### What to produce
Reproduce all of the data exactly, with no line skipped.

(Collected data entries)
****************

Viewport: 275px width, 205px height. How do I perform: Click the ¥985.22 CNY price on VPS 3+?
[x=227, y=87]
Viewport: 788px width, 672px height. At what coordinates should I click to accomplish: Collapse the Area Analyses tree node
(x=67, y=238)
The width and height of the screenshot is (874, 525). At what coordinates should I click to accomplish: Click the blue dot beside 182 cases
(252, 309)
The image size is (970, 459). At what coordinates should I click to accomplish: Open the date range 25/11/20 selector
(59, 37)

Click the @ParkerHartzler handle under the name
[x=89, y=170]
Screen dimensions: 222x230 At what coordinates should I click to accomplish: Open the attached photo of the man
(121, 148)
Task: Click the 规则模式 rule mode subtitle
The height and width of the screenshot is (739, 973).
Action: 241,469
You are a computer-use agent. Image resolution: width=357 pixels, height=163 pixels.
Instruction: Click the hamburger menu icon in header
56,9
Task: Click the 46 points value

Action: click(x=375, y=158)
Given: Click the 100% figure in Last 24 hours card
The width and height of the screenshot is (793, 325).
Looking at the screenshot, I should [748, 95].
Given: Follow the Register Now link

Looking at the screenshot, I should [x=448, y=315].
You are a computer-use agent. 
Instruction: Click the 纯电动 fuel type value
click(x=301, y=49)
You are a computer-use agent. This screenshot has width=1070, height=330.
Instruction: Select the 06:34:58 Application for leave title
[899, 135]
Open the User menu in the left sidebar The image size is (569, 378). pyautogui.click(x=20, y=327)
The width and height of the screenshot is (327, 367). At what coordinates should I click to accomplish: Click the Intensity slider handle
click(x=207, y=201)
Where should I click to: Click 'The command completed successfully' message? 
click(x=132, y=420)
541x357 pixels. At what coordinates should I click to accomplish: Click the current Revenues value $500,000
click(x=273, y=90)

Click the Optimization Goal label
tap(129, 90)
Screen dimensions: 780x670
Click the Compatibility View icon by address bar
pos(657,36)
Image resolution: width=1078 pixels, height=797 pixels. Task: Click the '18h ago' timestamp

****************

### Answer
Viewport: 275px width, 205px height. How do I perform: Click the ¥985.22 CNY price on VPS 3+?
[x=227, y=87]
Viewport: 788px width, 672px height. At what coordinates should I click to accomplish: Collapse the Area Analyses tree node
(x=67, y=238)
The width and height of the screenshot is (874, 525). At what coordinates should I click to accomplish: Click the blue dot beside 182 cases
(252, 309)
The image size is (970, 459). At what coordinates should I click to accomplish: Open the date range 25/11/20 selector
(59, 37)

Click the @ParkerHartzler handle under the name
[x=89, y=170]
Screen dimensions: 222x230 At what coordinates should I click to accomplish: Open the attached photo of the man
(121, 148)
Task: Click the 规则模式 rule mode subtitle
The height and width of the screenshot is (739, 973).
Action: 241,469
You are a computer-use agent. Image resolution: width=357 pixels, height=163 pixels.
Instruction: Click the hamburger menu icon in header
56,9
Task: Click the 46 points value

Action: click(x=375, y=158)
Given: Click the 100% figure in Last 24 hours card
The width and height of the screenshot is (793, 325).
Looking at the screenshot, I should [748, 95].
Given: Follow the Register Now link

Looking at the screenshot, I should [x=448, y=315].
You are a computer-use agent. 
Instruction: Click the 纯电动 fuel type value
click(x=301, y=49)
You are a computer-use agent. This screenshot has width=1070, height=330.
Instruction: Select the 06:34:58 Application for leave title
[899, 135]
Open the User menu in the left sidebar The image size is (569, 378). pyautogui.click(x=20, y=327)
The width and height of the screenshot is (327, 367). At what coordinates should I click to accomplish: Click the Intensity slider handle
click(x=207, y=201)
Where should I click to: Click 'The command completed successfully' message? 
click(x=132, y=420)
541x357 pixels. At what coordinates should I click to accomplish: Click the current Revenues value $500,000
click(x=273, y=90)

Click the Optimization Goal label
tap(129, 90)
Screen dimensions: 780x670
Click the Compatibility View icon by address bar
pos(657,36)
Image resolution: width=1078 pixels, height=797 pixels. Task: Click the '18h ago' timestamp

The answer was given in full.